Aim: Revise the material starting at the line that contains "How do I perform: Open" and continuing through the end of the material, replacing "taskbar" with "desktop" and changing nothing else. Give back only those lines, without the pictures.

Record extracts:

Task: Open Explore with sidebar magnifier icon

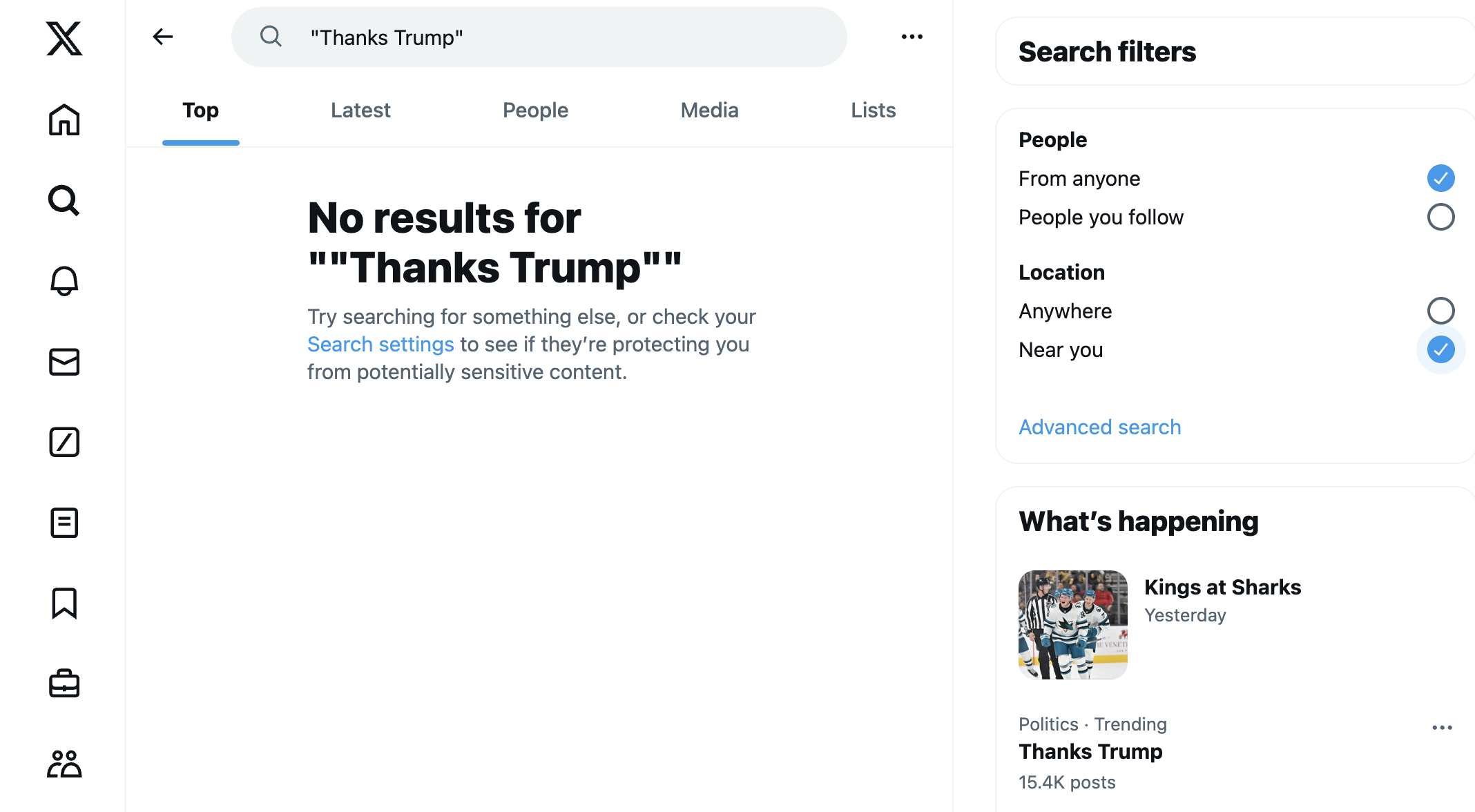Action: tap(64, 200)
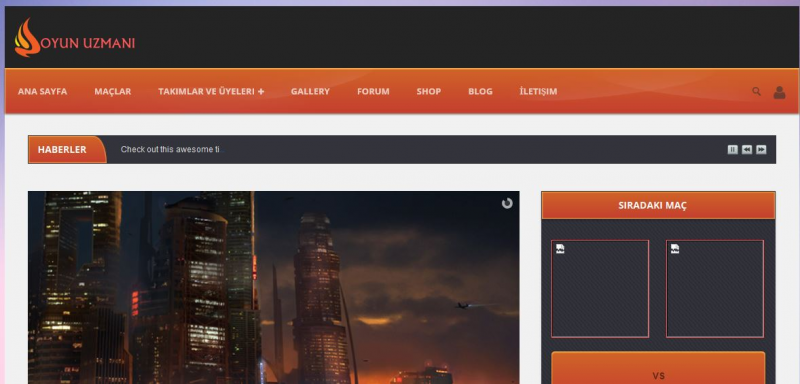Fast-forward the news ticker
Screen dimensions: 800x384
coord(761,149)
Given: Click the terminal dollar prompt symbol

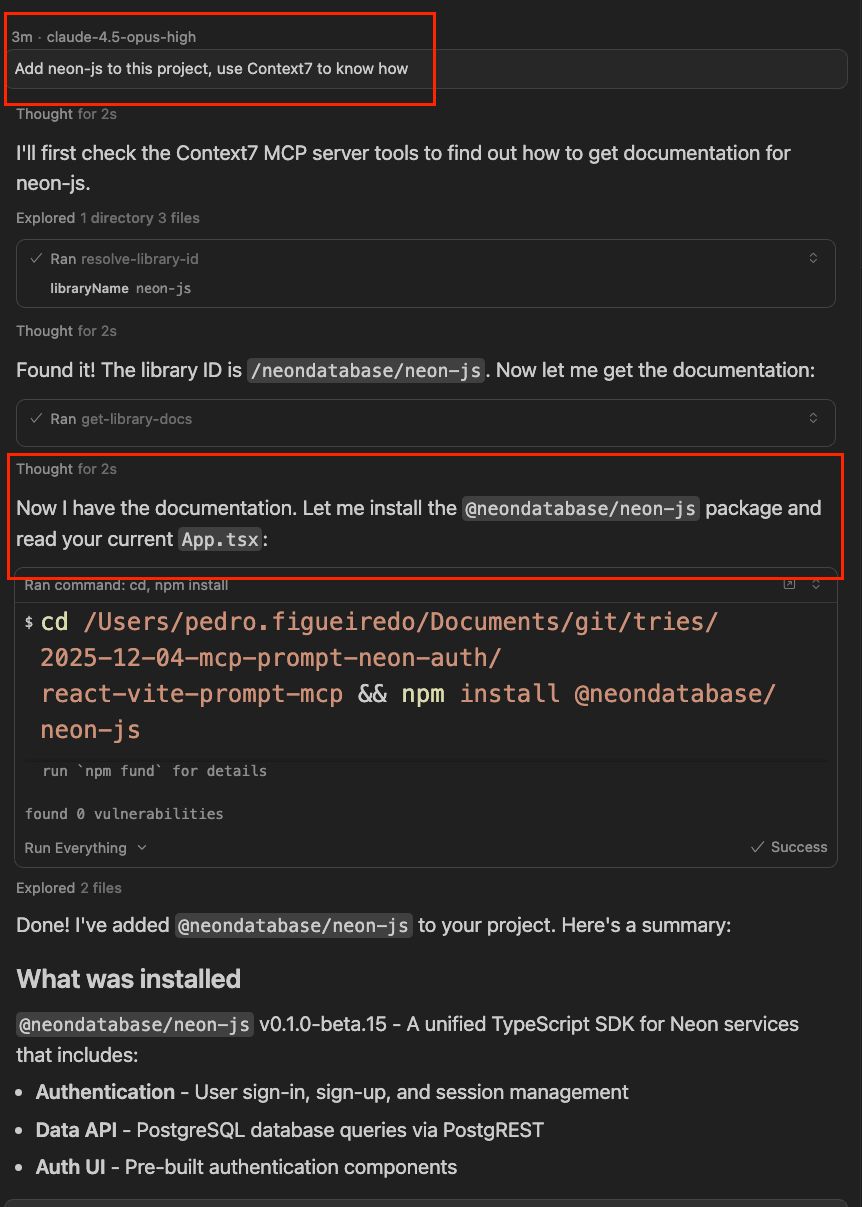Looking at the screenshot, I should (x=29, y=623).
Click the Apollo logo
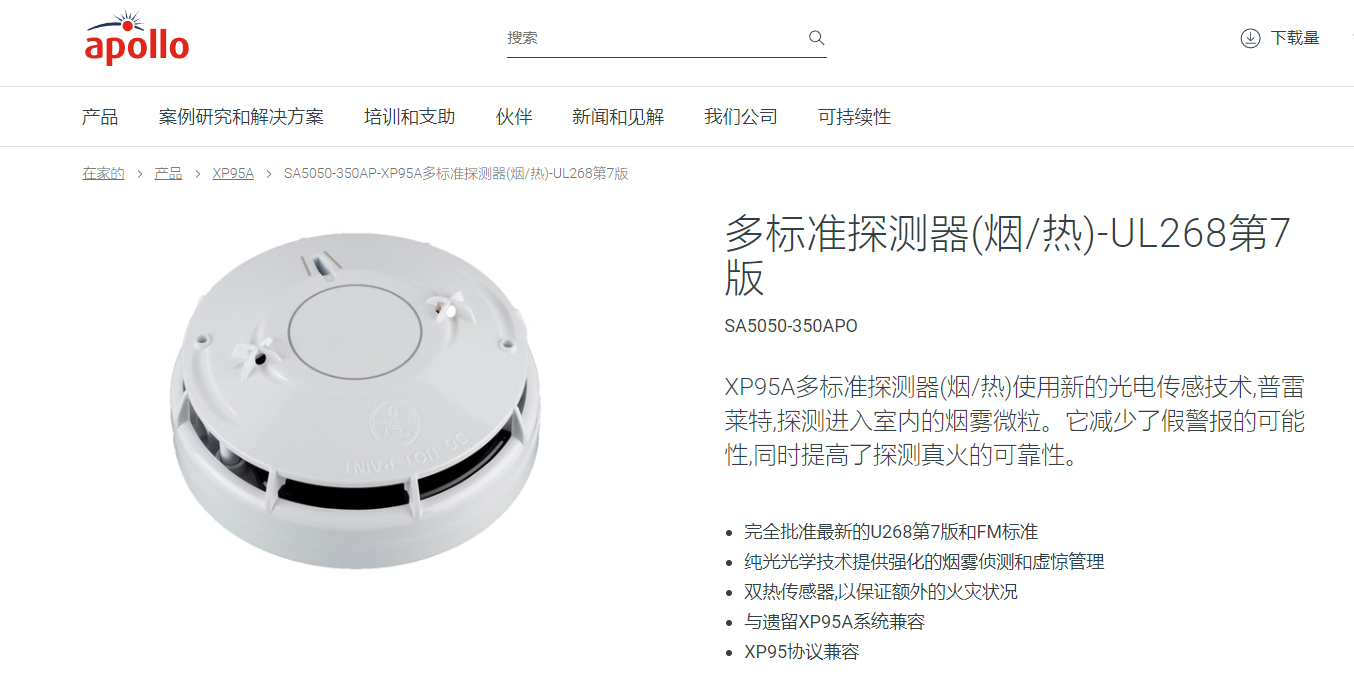The height and width of the screenshot is (692, 1354). tap(136, 38)
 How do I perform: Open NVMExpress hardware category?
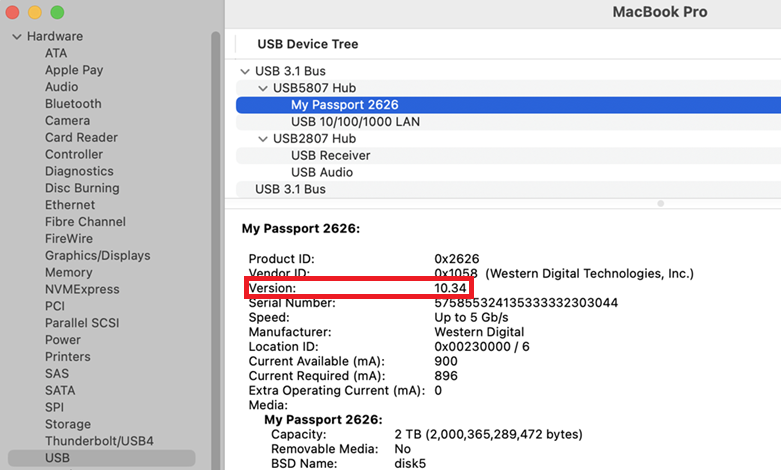82,289
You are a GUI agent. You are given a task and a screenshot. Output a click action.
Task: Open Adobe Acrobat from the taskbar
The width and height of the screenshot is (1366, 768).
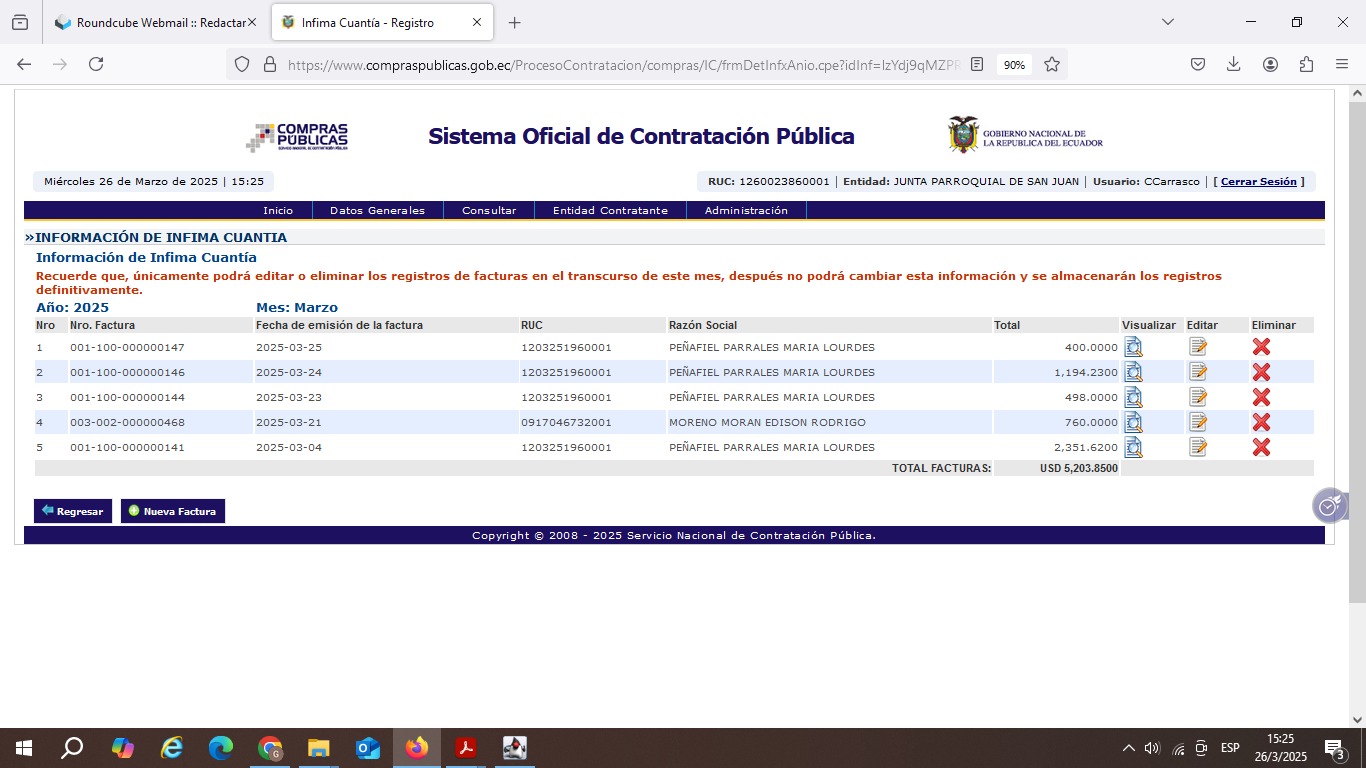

Task output:
 How do I perform: Open NVMExpress hardware category?
82,289
You are a GUI agent. You are given a task and a screenshot. Output a click action.
Task: Open Adobe Acrobat from the desktop
The width and height of the screenshot is (1366, 768).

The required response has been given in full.